I like the newer KEF speaker technology a lot on paper. I've almost pulled the trigger a few times. If I ever do, a KEF/OHM comparison would be forthcoming. :)

Schubert, also keep in mind that the wide range omni design of the OHMs and the large "sweet spot" for listening that results is a big unique feature of the OHMs that many including myself value. THere are many speakers I have heard that sound top notch in teh sweet spot when set up right. But I often listen to my OHMs many feet away from the usual "sweet spot" and still come away 100% satisfied. WHat other speakers out there can do that and do all teh rest as well as OHM for the price? Not mbl, that's for sure. I'm pretty sure the most expensive OHMs do not cost as much new as the least expensive mbls, at least not in the USA.

FWIW, OHM is based in Brooklyn, NY USA and still make all their speakers except their subs as I understand it in good ol' Brooklyn, USA. They also market their speakers in Germany and other foreign countries where they compete against the likes of mbl, German Physiks, etc., both very pricey lines with a focus on omni sound.
Thanks for letting me know that Ohm was still an active speaker company. I remember hearing their "model A" speakers when they were introduced and was really impressed with the sound stage. At the time, I couldn't afford equipment of that caliber.
If you listen to rock, pop etc buy OHM.
Classical Music or acoustic Jazz, KEF .
I have some tentative plans to do some listening and comparisons between KEF ls50 and OHMs on my system probably sometime in September. Looking forward to it. Will be able to say more about KEF versus OHM after actually hearing some newer highly regarded KEFs. I'm expecting a lot of similarities in the sound. I'm particularly interested in how "big" the SOTA but small ls50s can sound compared to my larger OHM 100 series 3 or 5 series 3. Also what happens both in and out of the "sweet spot".
Mapman, I'm thinking the LS50's are going to sound a little small compared to the Ohms. We'll see. I certainly can't imagine they would fill a room the way the Ohms could. Looking forward to it!

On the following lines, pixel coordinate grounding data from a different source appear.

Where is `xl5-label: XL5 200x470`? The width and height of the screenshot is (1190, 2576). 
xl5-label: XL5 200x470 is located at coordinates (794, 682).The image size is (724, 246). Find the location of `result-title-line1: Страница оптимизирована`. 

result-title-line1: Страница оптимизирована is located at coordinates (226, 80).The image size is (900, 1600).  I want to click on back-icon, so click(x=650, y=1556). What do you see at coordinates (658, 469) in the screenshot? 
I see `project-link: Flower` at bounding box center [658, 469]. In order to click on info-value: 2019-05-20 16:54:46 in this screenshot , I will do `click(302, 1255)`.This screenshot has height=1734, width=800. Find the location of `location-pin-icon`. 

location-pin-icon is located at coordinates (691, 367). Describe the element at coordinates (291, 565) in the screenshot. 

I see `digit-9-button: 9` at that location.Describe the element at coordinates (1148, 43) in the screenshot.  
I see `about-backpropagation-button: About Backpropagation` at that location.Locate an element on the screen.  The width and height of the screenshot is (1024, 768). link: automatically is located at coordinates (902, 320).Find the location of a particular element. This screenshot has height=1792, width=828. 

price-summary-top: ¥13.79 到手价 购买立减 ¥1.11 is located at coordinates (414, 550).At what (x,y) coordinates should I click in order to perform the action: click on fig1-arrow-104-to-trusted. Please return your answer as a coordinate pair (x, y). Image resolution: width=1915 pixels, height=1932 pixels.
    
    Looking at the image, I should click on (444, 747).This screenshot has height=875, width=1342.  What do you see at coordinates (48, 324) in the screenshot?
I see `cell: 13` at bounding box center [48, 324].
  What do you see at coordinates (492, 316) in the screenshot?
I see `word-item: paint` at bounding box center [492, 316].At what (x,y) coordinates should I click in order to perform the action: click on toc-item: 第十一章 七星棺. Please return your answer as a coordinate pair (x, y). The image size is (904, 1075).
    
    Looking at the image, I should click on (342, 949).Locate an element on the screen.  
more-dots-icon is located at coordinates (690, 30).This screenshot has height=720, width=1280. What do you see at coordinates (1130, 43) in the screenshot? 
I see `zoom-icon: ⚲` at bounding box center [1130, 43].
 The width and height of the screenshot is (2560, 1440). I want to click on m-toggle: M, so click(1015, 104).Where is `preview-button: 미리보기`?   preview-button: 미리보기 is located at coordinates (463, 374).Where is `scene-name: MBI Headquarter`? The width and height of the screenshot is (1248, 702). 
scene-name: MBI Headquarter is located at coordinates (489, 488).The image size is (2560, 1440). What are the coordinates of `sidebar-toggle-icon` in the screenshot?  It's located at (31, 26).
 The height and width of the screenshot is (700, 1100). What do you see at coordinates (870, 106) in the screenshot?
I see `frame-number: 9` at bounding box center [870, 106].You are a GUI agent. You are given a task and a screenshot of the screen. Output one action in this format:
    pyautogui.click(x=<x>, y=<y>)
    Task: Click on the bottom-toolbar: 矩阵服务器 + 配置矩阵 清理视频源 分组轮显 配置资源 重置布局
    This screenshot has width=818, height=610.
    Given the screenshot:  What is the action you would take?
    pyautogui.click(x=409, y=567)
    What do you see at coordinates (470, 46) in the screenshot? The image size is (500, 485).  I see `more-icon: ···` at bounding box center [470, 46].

ls50 uses 5.25" bass driver I read. Similar size to my Triangle Titus XS from the late 90's. Smaller than my Dynaudio Contour mkIIs which have >6.5" bass driver. Dyns have a much bigger sound, closer to OHM 100 series 3, but not as extended. I'm expecting the KEFs to hit with more authority that what size would indicate from what I read. Matching the Dyns in a smaller newer package would be an accomplishment. I look at ls50s mostly as a potential upgrade to Triangles and to be competitive and perhaps superior to Dyns in some ways but in an even smaller package. Maybe viable option to my smaller OHMs in my smaller 12X12 rooms. Should be interesting.
Mapman, I've listened to LS50's quite a bit, IMHO they are most "un-KEF" like in that they are very forward as opposed to the trad KEF sound mid-hall sound they made them so great on Symphonic music.
I personally would much rather use Ohms than them.

YEs, I recall sound of older KEFs before their Uni-Q driver based technology hit. Had a very small pair of KEF monitors once. I did not really have the rest of teh system at teh time to do them justice most likely. Sound was most laid back as I recall. What you feed most any good quality speaker can make a big difference.

If I like the small ls50s as an upgrade/alternative to my smaller Dyn and Triangle monitors , I might be tempted to sample some larger models someday when needed as well. I would not categorize either the Dyns or Triangles as "laid back". Triangles more so perhaps. The OHMs tend to lean more that way of all my current speakers I toy around with.
A year or so back, I was able to attend a orchestral concert at Carnegie Hall. Seats were dress circle, just left of center. Sound was glorious. OHM designer John Strohbeen is said to use Carnegie Hall sound as a reference in voicing the OHMs. I heard many similarities there live, so I would not dispute that particular piece of trivial audio folklore.
Seikosha and I did our joint listening session a week or so back. HE brought his ls50s and we listened to those and my OHMs a good bit.

We ran the ls50s both in my wife's 12X12 sunroom off my main system off 500w/ch Class D Bel Canto ref1000m amps, and in my larger family room area off TAD Hibachi 180 w/ch monoblocks.

I think we were both underwhelmed with the little KEFs off the smaller ampin the larger room in comparison to Dynaudio Contour 1.3mkII monitors in there.

ls50s perked up considerably in the sunroom off Bel Canto amps. Did not have a chance to do too much fine tuning, but it was a sound I could live with in there with a nice mix of good sonic attributes and not as muddled by bass hump issues I seem to have in there with any larger speaker I try.

Did not do a direct OHM/kef shootout, but Seikosha spent a good bit of time listening to both my larger and smaller OHMs in their particular rooms. I think the KEFs would have held up pretty well against the smaller OHMs in the smaller room. My Dynaudios do quite well in there and the somewhat smaller KEFs did nicely in my slightly larger but much more acoustically lively sun room.